WAVE1 Il plasmide di attivazione CRISPR (h) fornisce un approccio mirato e non distruttivo per sovraregolare l'espressione endogena di WASF1 senza alterare la sequenza di DNA sottostante.
WAVE1 Il plasmide di attivazione CRISPR (h) è un sistema SAM (mediatore di attivazione sinergico) a tre plasmidi progettato per la sovraregolazione trascrizionale altamente efficiente e sito-specifica del locus WASF1 nelle linee cellulari umane. Il sistema è costruito attorno a una Cas9 cataliticamente inattiva (dCas9) che porta due mutazioni inattivanti (D10A e N863A) che eliminano l'attività nucleasica preservando al contempo il legame con il DNA. Questa dCas9 è fusa con VP64, un potente attivatore trascrizionale, ed è coespressa con un gene di resistenza alla blasticidina per la selezione. Il secondo plasmide codifica la proteina di fusione MS2-p65-HSF1, un complesso attivatore secondario che agisce in sinergia con dCas9-VP64, insieme a un gene di resistenza all'igromicina. Il terzo plasmide codifica un sgRNA specifico per il bersaglio di 20 nt fuso a due aptameri di RNA MS2 che reclutano il complesso MS2-p65-HSF1 nel sito di attivazione, accompagnato da un gene di resistenza alla puromicina. I tre plasmidi vengono somministrati in un rapporto di massa 1:1:1 per un'espressione bilanciata di tutti i componenti del sistema.

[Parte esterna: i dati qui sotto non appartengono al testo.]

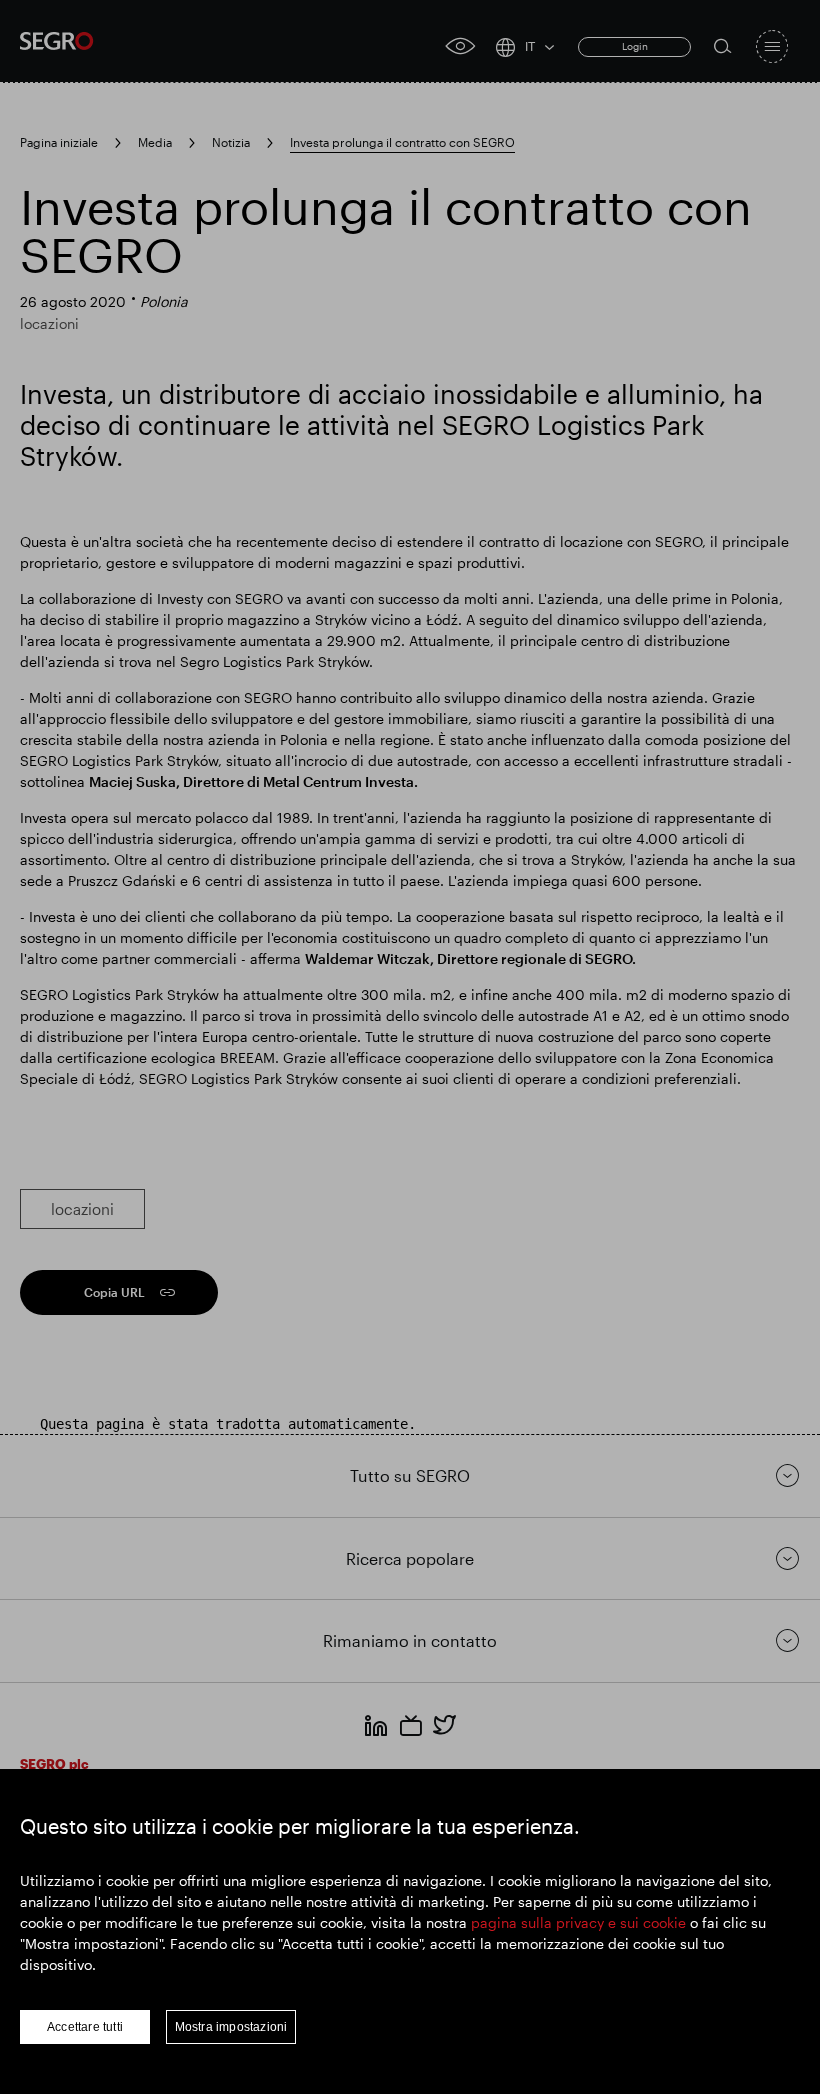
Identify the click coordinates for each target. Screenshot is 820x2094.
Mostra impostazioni (231, 2027)
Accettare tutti (85, 2027)
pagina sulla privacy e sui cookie (578, 1922)
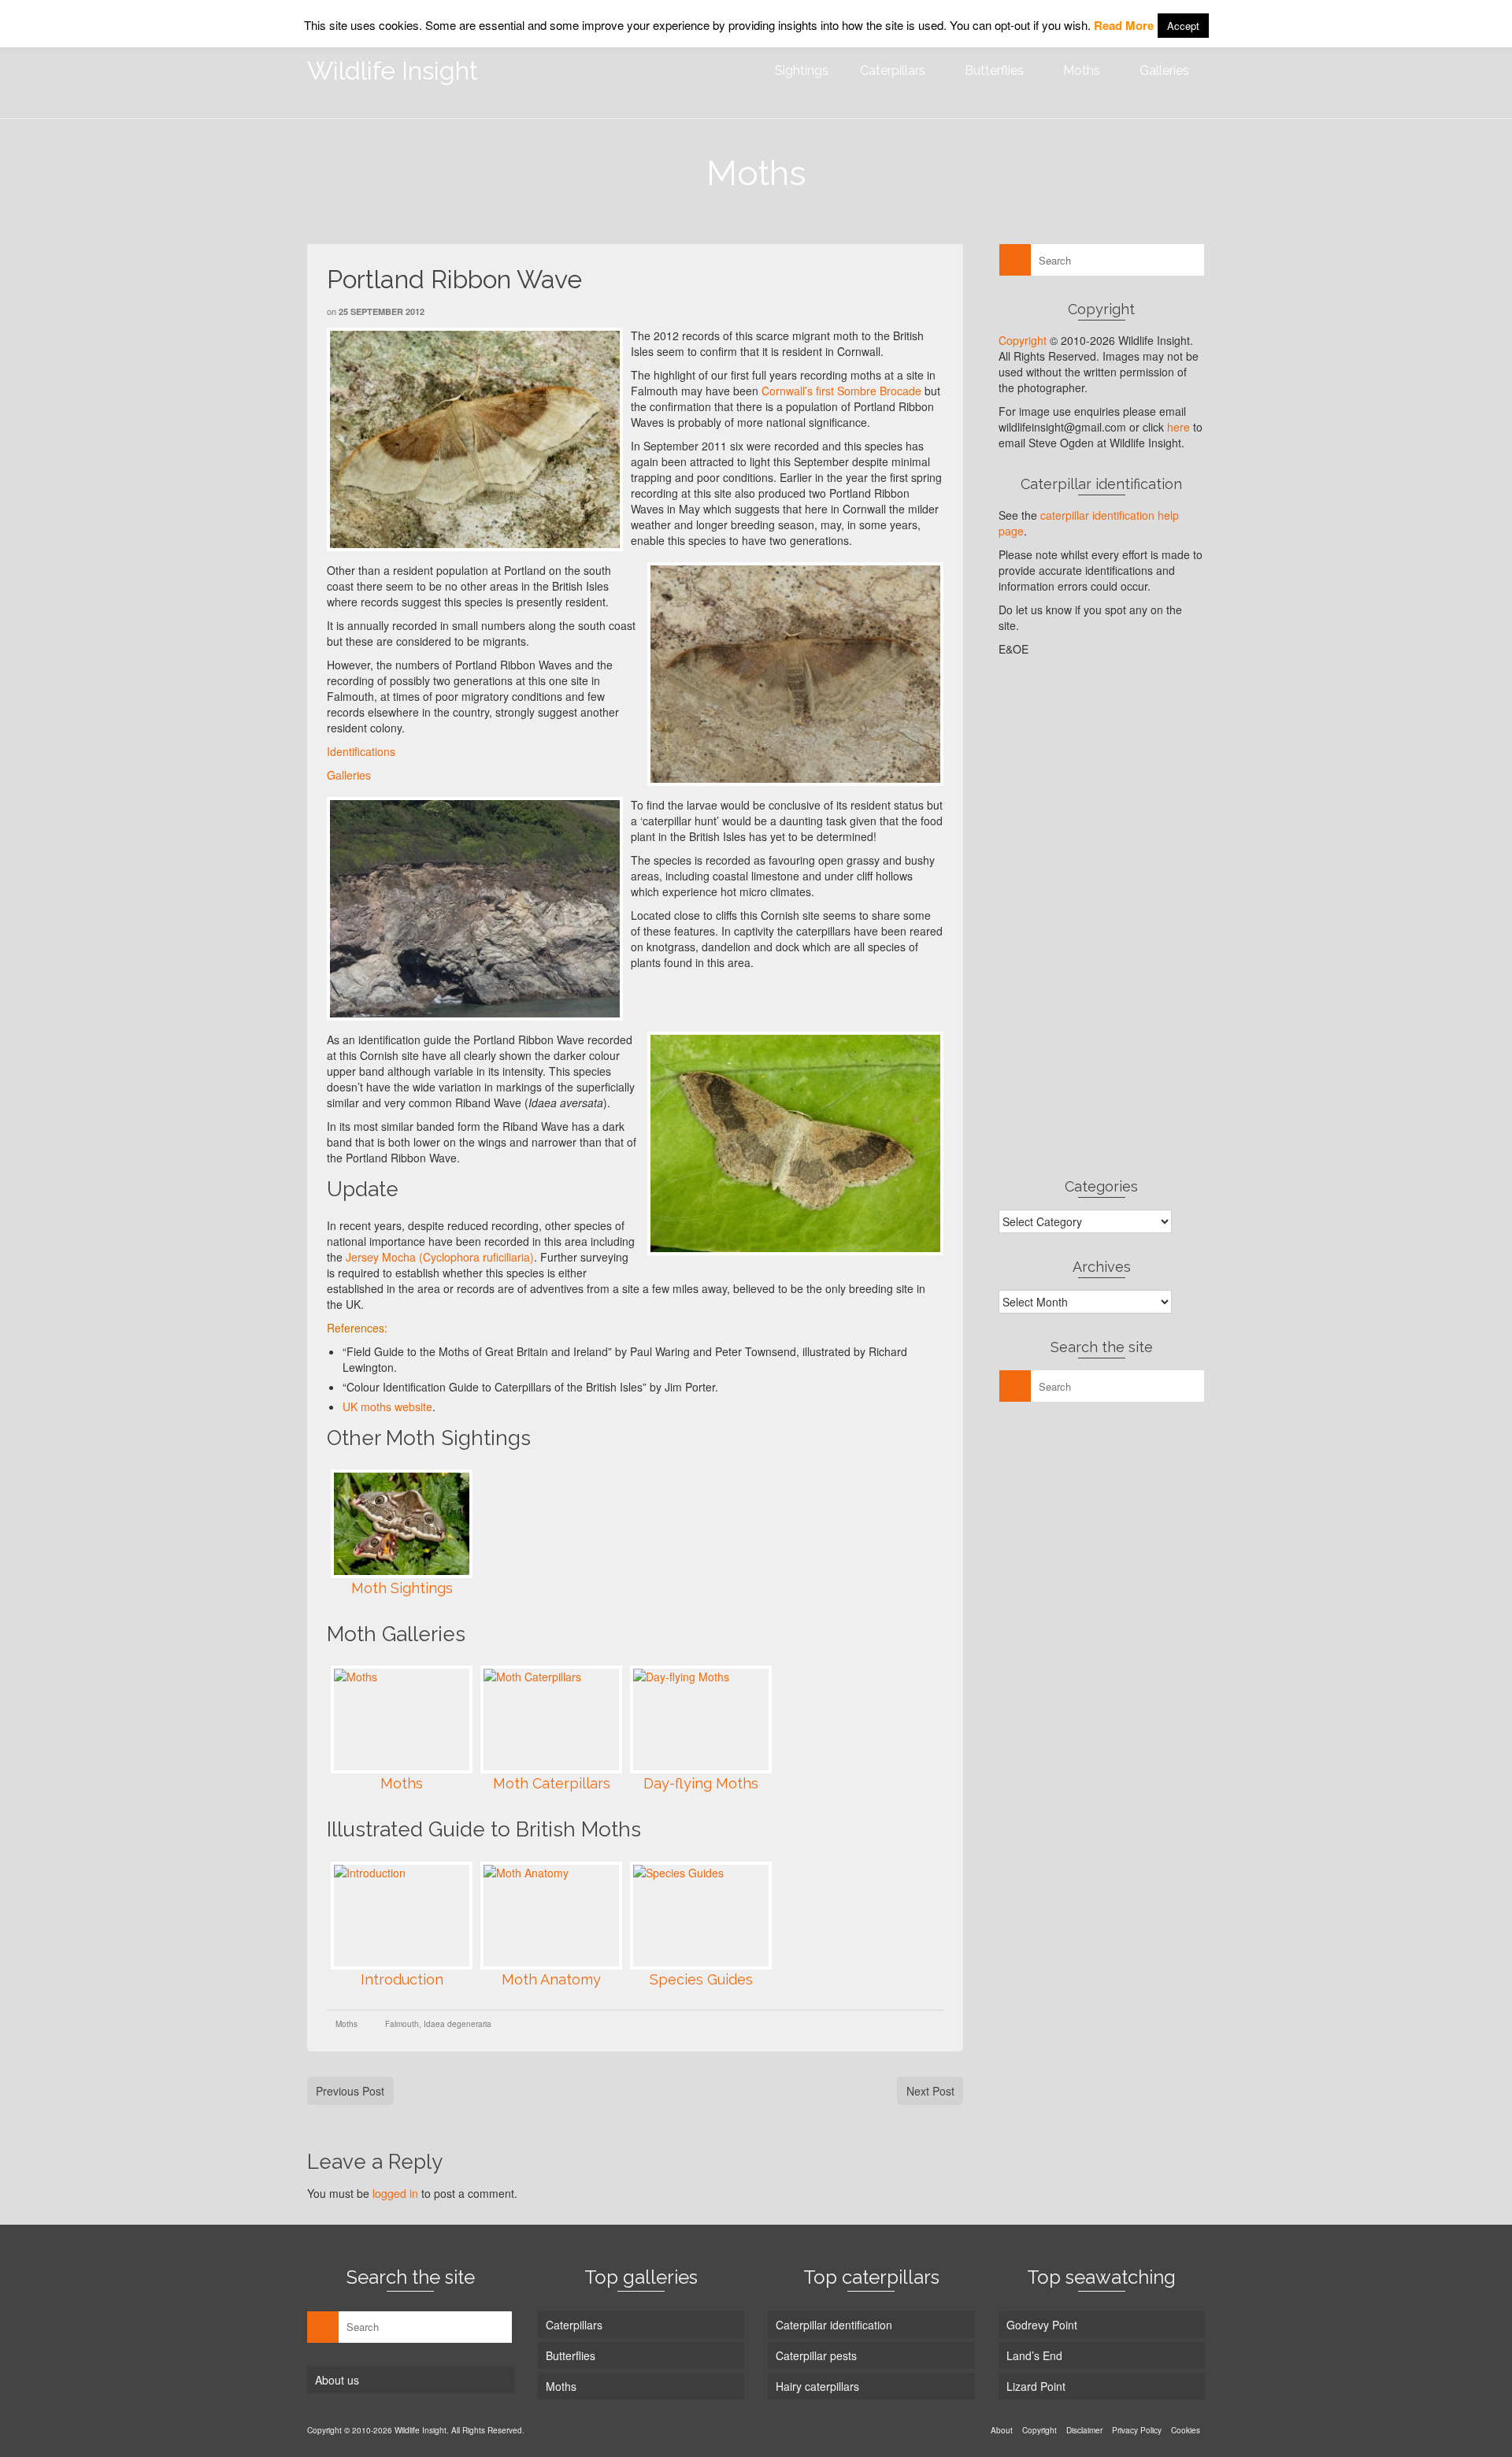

Una volta assemblato nel locus bersaglio, il complesso SAM si lega a circa 200 bp a monte del sito di inizio della trascrizione WASF1, dove VP64, p65 e HSF1 agiscono in modo concertato per reclutare il machinery trascrizionale e guidare la sovraregolazione dell'espressione endogena di WAVE1. A differenza della Cas9 con attività nucleasica, dCas9 non introduce rotture a doppio filamento né modifica la sequenza genomica, preservando il locus WASF1 nativo e consentendo lo studio delle risposte trascrizionali dipendenti da WAVE1 nel locus endogeno, rendendolo uno strumento prezioso per studi funzionali, l'identificazione di geni bersaglio e la modellizzazione del ripristino della via WAVE1 nelle cellule tumorali con espressione di WASF1 silenziata o ridotta.
Solo per uso di ricerca. Non destinato a uso diagnostico o terapeutico.